Die Leser-Uni der StZ geht in eine neue Runde. Themen sind: „Gentests für alle: notwendig oder gefährlich?“ sowie „Der Quantencomputer: wie funktioniert die Informationstechnik der Zukunft?“

Stuttgart - Liebe für immer, Treue auf Lebenszeit und dauerhaft guten Sex: wer sich so seine Zukunft ausmalt, sollte nichts dem Zufall überlassen. Stattdessen sollte er oder sie per Gentest die immerwährende Liebe im World Wide Web finden. Immer mehr Unternehmen im Internet durchforsten das Erbgut der Kunden auf der Suche nach dem Traumpartner.

 

Und wer schon einmal dabei ist, könnte die Gene seines Zukünftigen auch gleich noch für den potenziellen Nachwuchs untersuchen lassen: Immer wieder finden Forscher angeblich Erbanlagen für unerwünschtes Verhalten. Bereits 1993 erklärte der amerikanische Molekularbiologe Dean Hammer, er habe ein Gen für homosexuelle Tendenzen gefunden. Bis heute konnte dieses Schwulen-Gen allerdings nicht dingfest gemacht werden.

Obskure Erbanlagen

Seitdem vergeht kaum ein Tag, an dem nicht ein Gen für irgendeine Verhaltensweise gefunden wird. So meldeten Forscher obskure Erbanlagen, die Kinder zu Kleinkriminellen oder zu Intelligenzbolzen werden lassen. Häufig postuliert werden auch Erbanlagen für Neugier, spirituelle Erlebnisse, die Sucht nach Alkohol, Drogen und Nikotin, für Aggressivität oder Gefräßigkeit. Doch meist folgt diesen Sensationsmeldungen – oft unbemerkt von der Öffentlichkeit – das Dementi, weil die zweifelhaften Ergebnisse aus dem Genlabor wissenschaftlich nicht haltbar waren. Der Gentest vor der Geburt oder in der Kinderkrippe zur Früherkennung künftiger Krimineller oder kleiner Wahrsagerinnen bleibt so im Bereich der Science-Fiction.

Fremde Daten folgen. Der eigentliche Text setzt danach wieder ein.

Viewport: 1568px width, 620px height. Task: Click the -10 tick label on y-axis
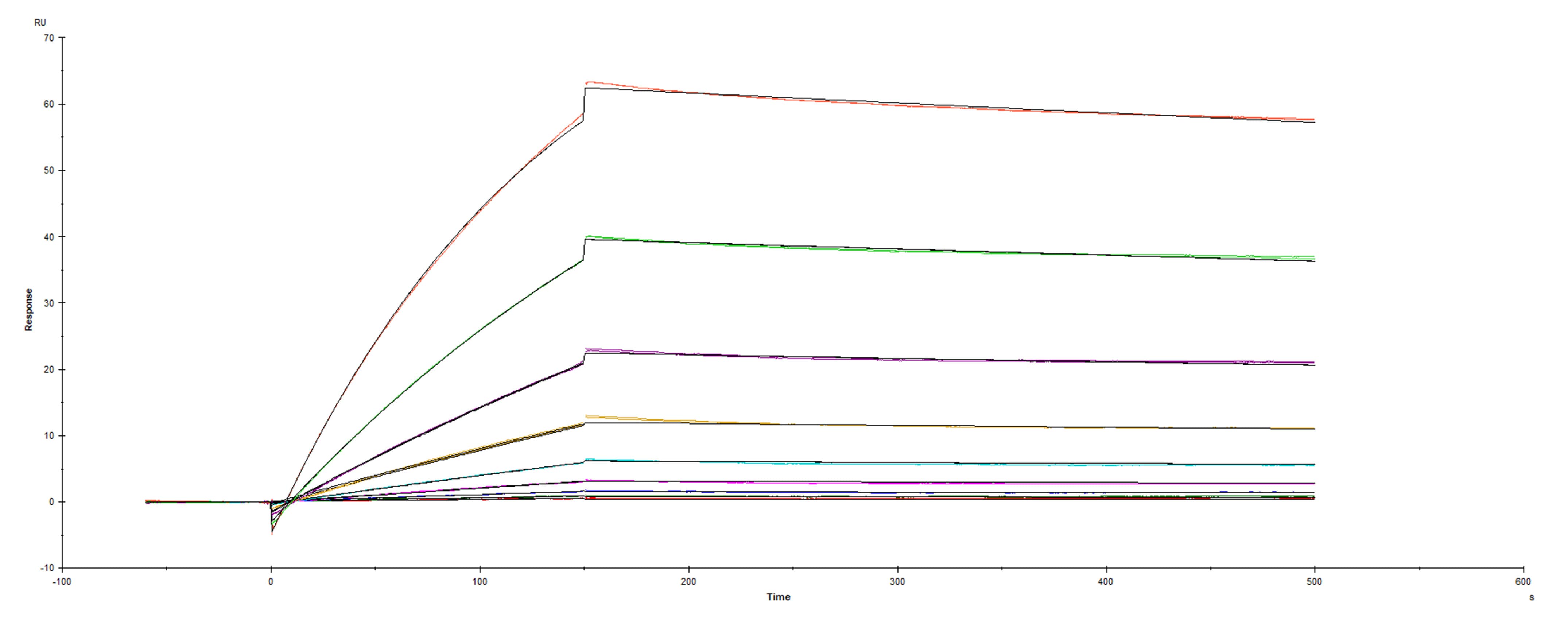pos(48,568)
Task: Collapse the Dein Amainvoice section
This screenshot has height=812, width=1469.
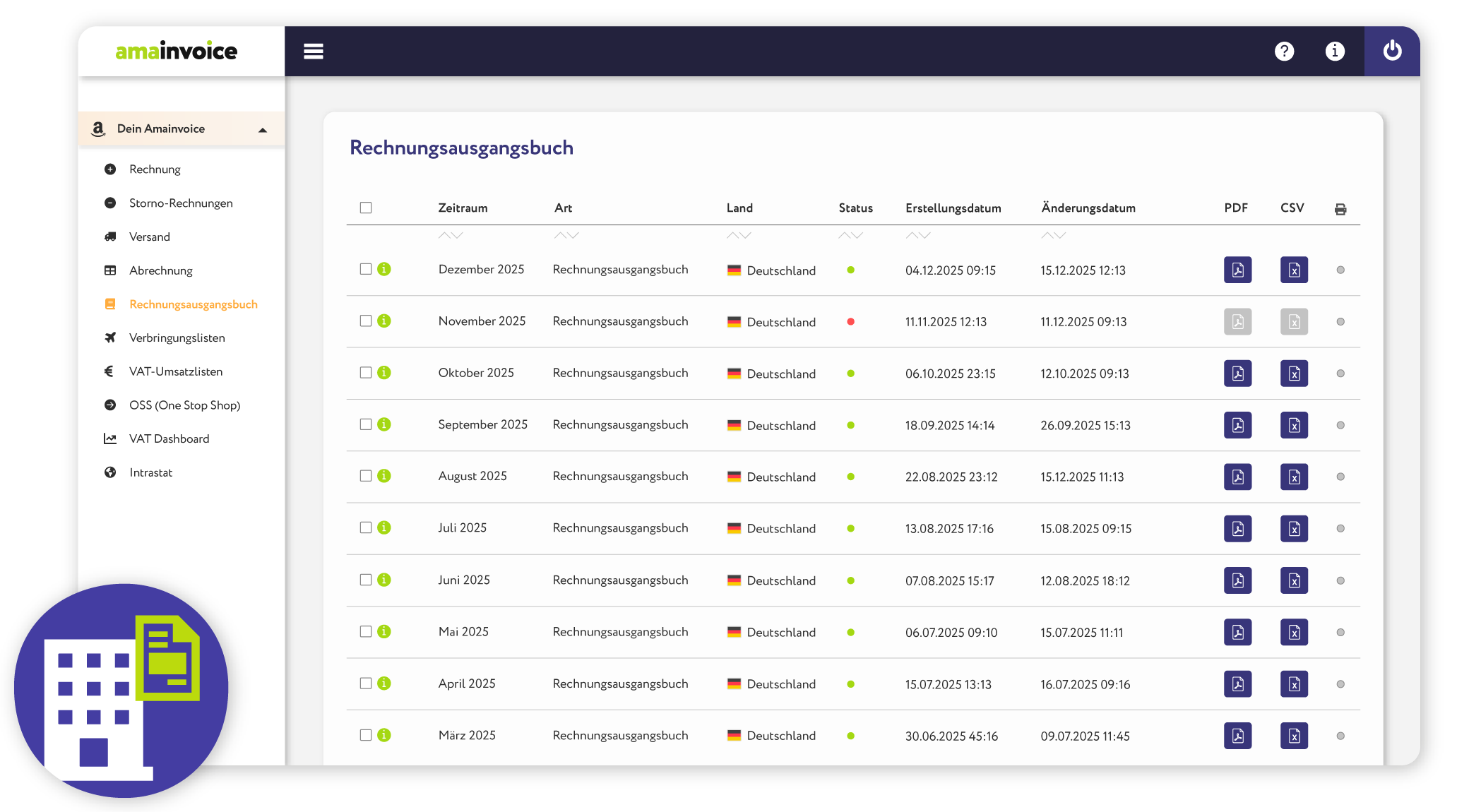Action: (263, 130)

„Der Mensch ist nicht die Summe seiner Gene“, sagt Olaf Rieß, Direktor des Instituts für Medizinische Genetik der Universität Tübingen. Komplexes Verhalten sei nicht in einzelnen Erbanlagen gebündelt. Die Gesellschaft und die Umwelt seien für die individuelle menschliche Entwicklung ebenso prägend. Stärker als auf das Verhalten wirken die Gene auf die Gesundheit. Seltene Genveränderungen, sogenannte Mutationen, rufen mit hoher Wahrscheinlichkeit schwere Erkrankungen hervor, erklärt Rieß, der vor zwei Jahren an der Uni Tübingen das Zentrum für seltene Erkrankungen gegründet hat.